I grew up being read fairy tales and being called a princess. It’s probably no surprise that I have spent most of my life trying to look the part of someone in need of saving, failing to recognize that I was the one climbing towers and fighting off dragons in order to be the Belle of the ball. I spent so much time looking for saving in the temporary houses of others because I didn’t think I was responsible for the saving I had already done. I wasn’t really looking for a prince to ride off into the sunset with, I was using these bodies to remind me of my own worth.
Each time liquor lined lips touch my neck, I was reminded that there are veins in there. There is blood that flows throughout my veins and gives color to this skin I live in. Sometimes I forget that I am alive; a body holding a soul that has enchanting powers. I am a castle high upon a hill with blood that has been passed on to me from a royal lineage. I am the result of two people who loved each other, and that is truly magical.
When handsome hands brush through my hair and leave shivers down my spine, I remember that I am capable of surprising myself. I always thought it was the way strangers’ fingertips touched me that sent electricity through my vertebrae, but it was me. The electricity was conducted from my own hair and the interaction that was my hair grazing over my own shoulder that startled me. I forgot that connecting with myself is something that made me feel alive.

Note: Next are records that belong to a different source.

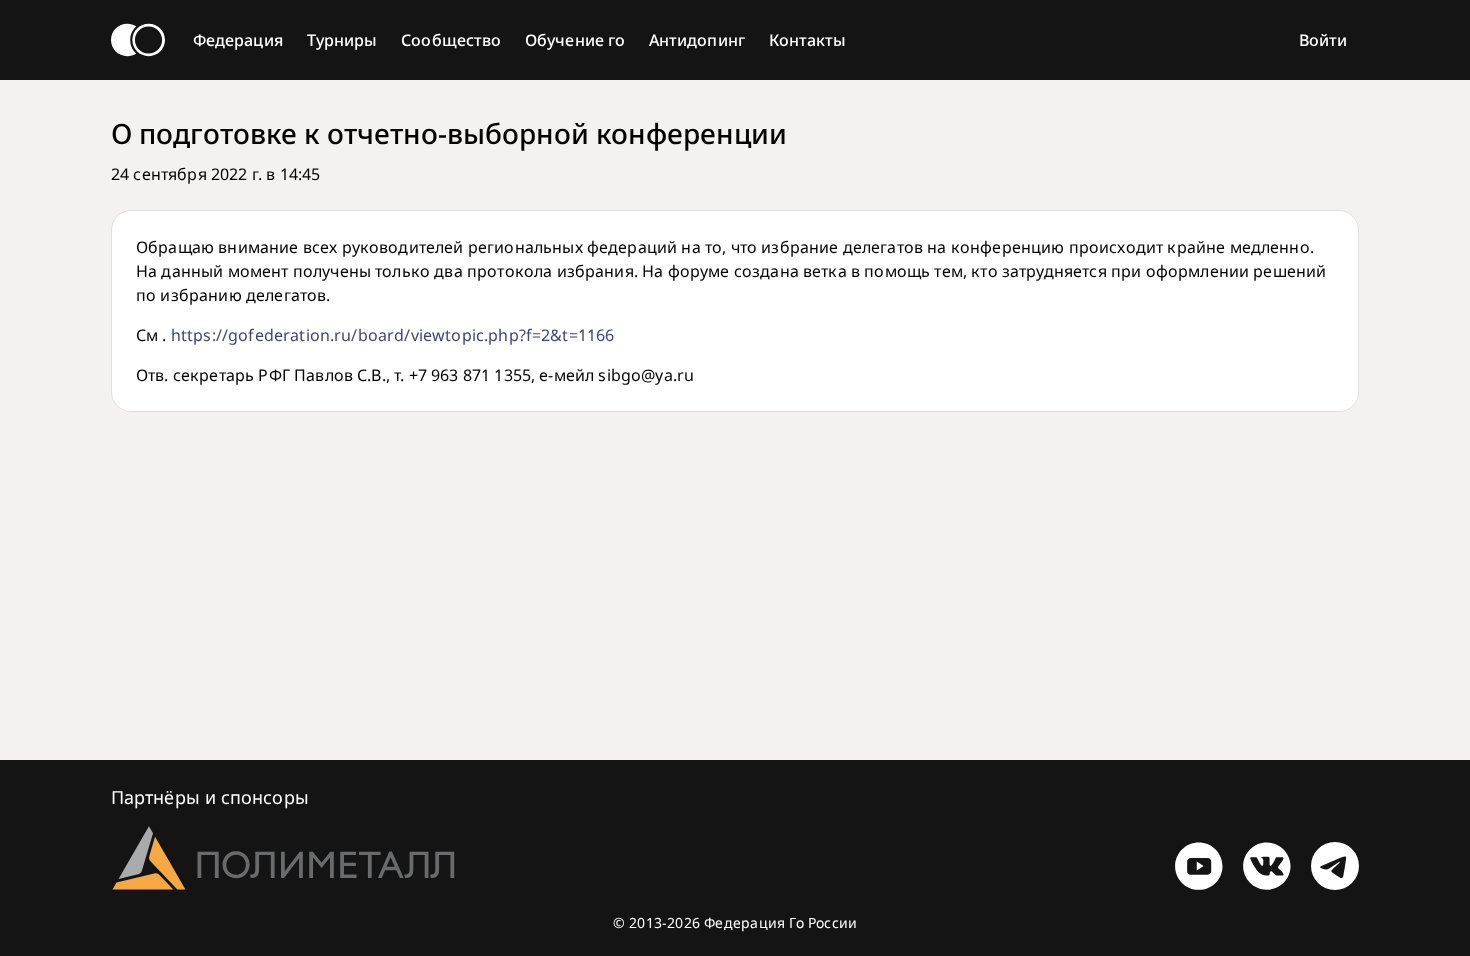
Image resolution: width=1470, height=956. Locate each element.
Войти (1323, 40)
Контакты (808, 40)
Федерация (238, 40)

Whenever my collarbone is caressed or kissed, I no longer think that I need bones to be protruding to be loved, but now consider that the parts of me that are convenient are the ones being adored. It was always just a coincidence that there were parts of me that you gravitated towards. I know that I will find love, even if the branches of my wings take shelter closer to my heart.
I always thought that my hand being held had to do with someone thinking that I needed to be reminded that they were there. I had a habit of disappearing, even when my body was still present. I was neglectful of my own knowledge. My hand was being held because of the security I provided others, it was them finding refuge in my touch, not the other way around. I fell for fragile people and brought myself to that level in order to convince them that they were the ones saving me. I know now that I was not kind to myself. I was the one who picked myself up each time, not them.
I hope that others learn to be kinder to themselves as well and realize that at the end of the day, you are the hero in your own story. You have so much worth, so please stop attributing your success to other people, you did this. You were the one to love yourself, even though you needed someone else to project your own feelings unto you.